** DATA EXCERPTS **
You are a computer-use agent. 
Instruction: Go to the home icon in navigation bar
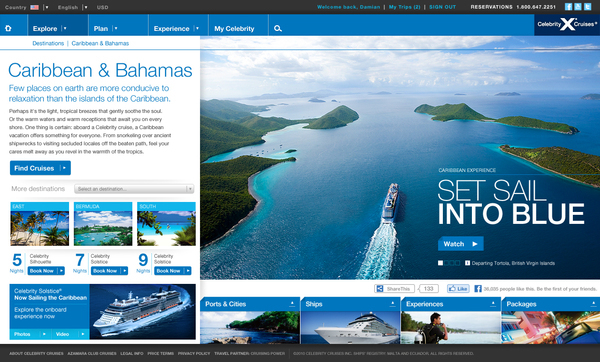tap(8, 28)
* * *
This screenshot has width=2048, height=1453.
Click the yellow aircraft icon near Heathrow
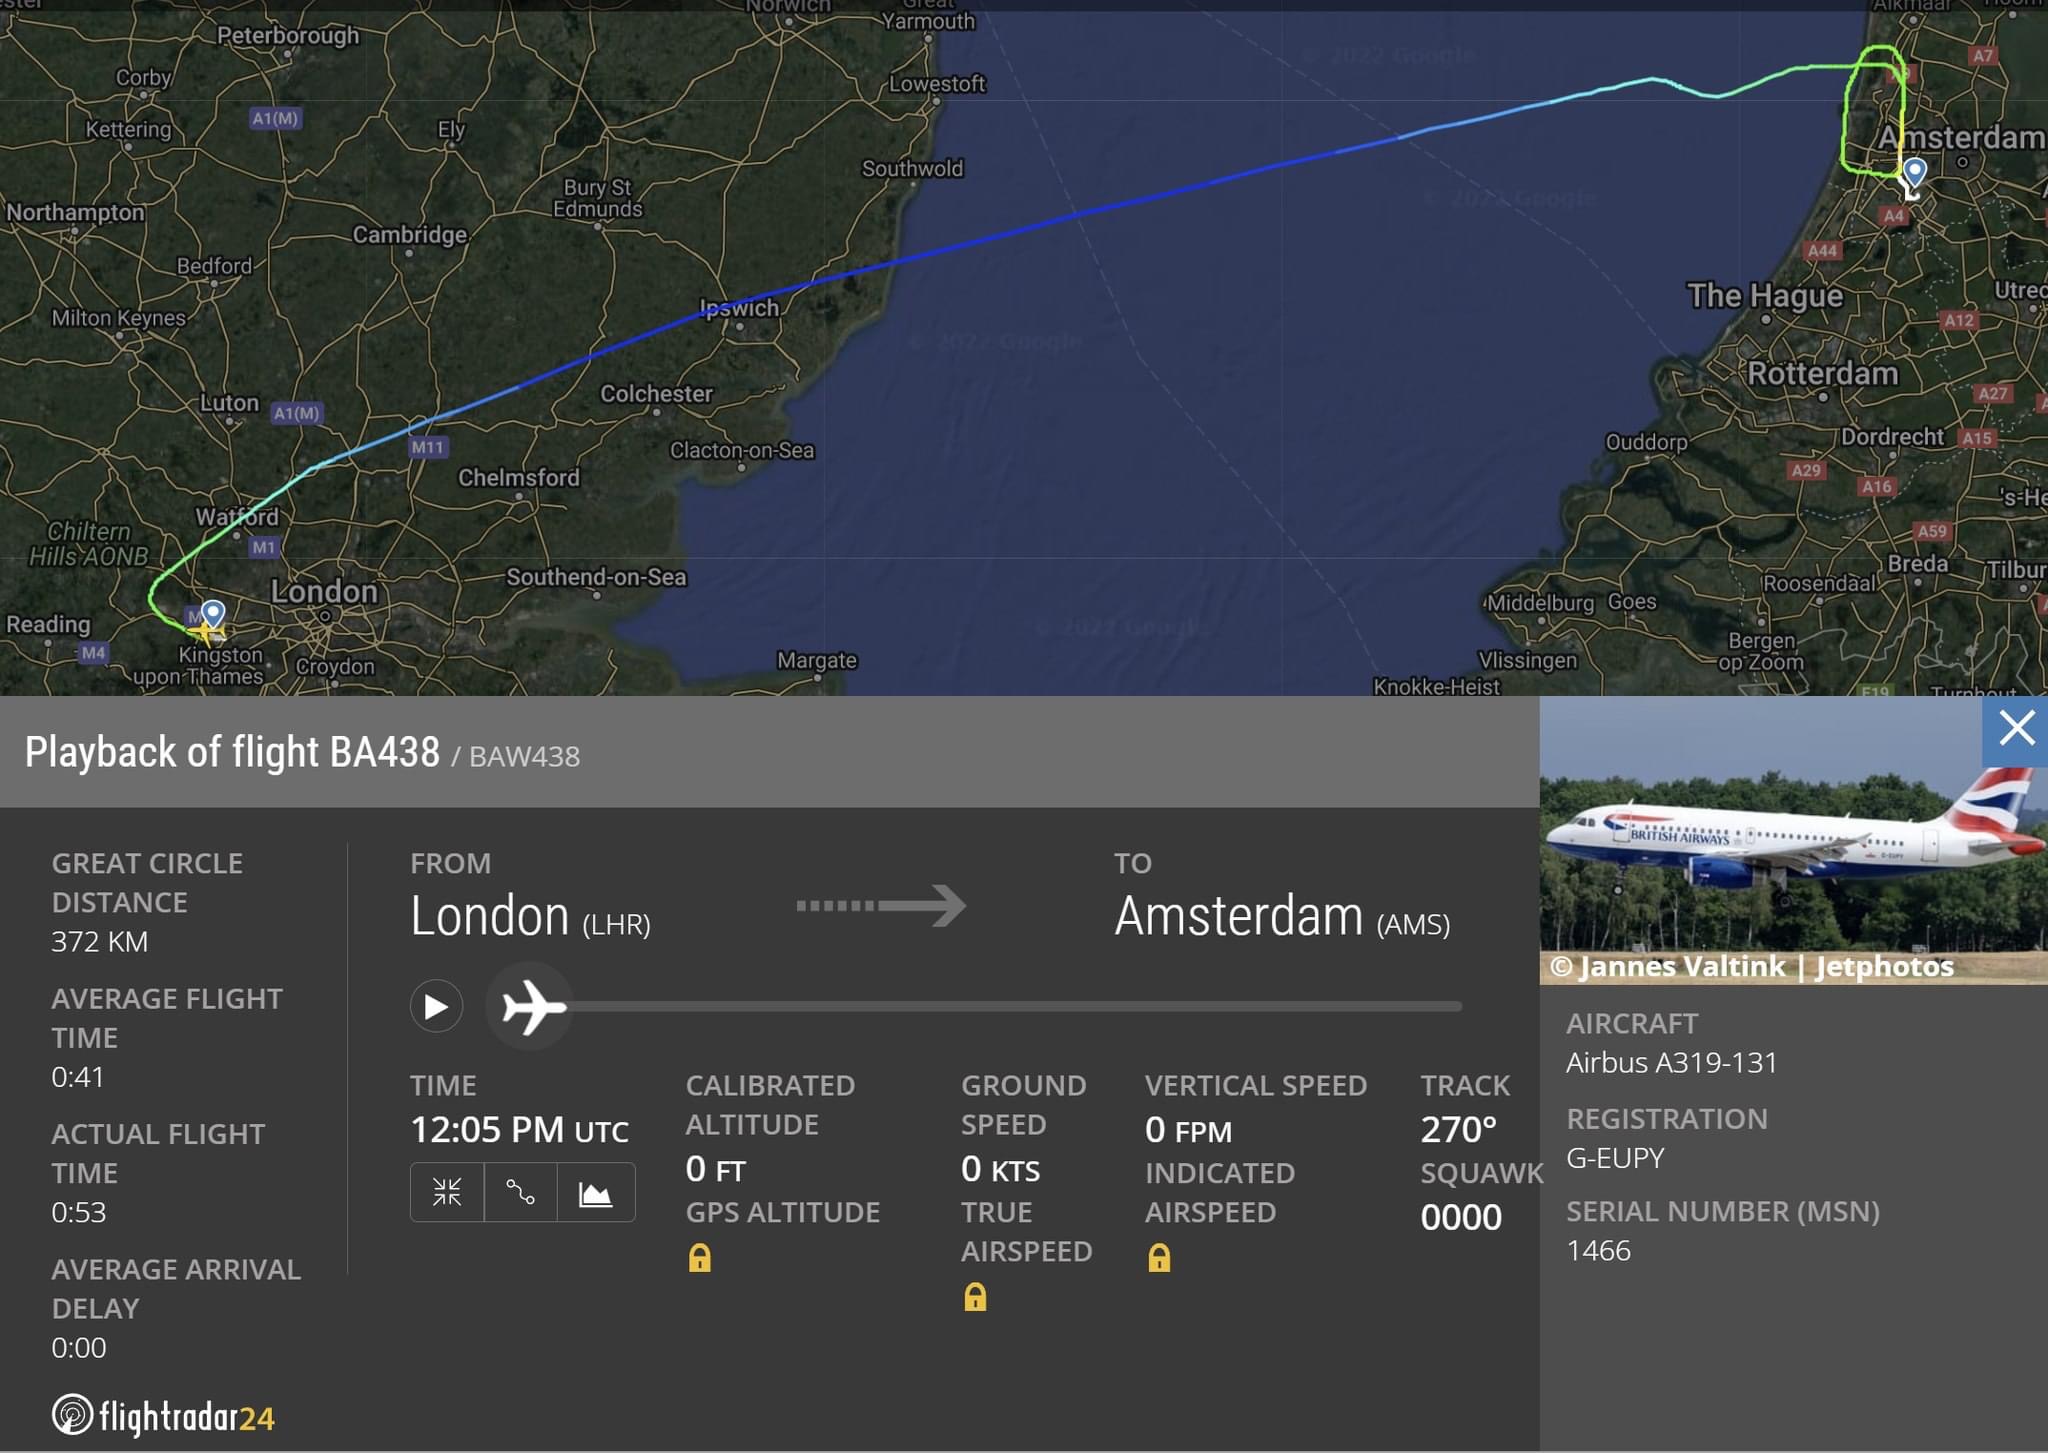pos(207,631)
* * *
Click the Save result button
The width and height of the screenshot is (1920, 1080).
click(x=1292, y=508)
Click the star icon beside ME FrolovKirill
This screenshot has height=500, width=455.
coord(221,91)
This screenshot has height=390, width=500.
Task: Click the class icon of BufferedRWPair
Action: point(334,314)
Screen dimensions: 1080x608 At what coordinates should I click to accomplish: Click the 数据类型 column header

** WHAT YOU HAVE TO DO **
The lines above from the one with "Click the Save result button" through the one with "Screen dimensions: 1080x608" are to be duplicated exactly, ends included, with nothing added.

** EXPECTED ANSWER **
Click the Save result button
The width and height of the screenshot is (1920, 1080).
click(x=1292, y=508)
Click the star icon beside ME FrolovKirill
This screenshot has height=500, width=455.
coord(221,91)
This screenshot has height=390, width=500.
Task: Click the class icon of BufferedRWPair
Action: point(334,314)
Screen dimensions: 1080x608 At what coordinates should I click to accomplish: Click the 数据类型 column header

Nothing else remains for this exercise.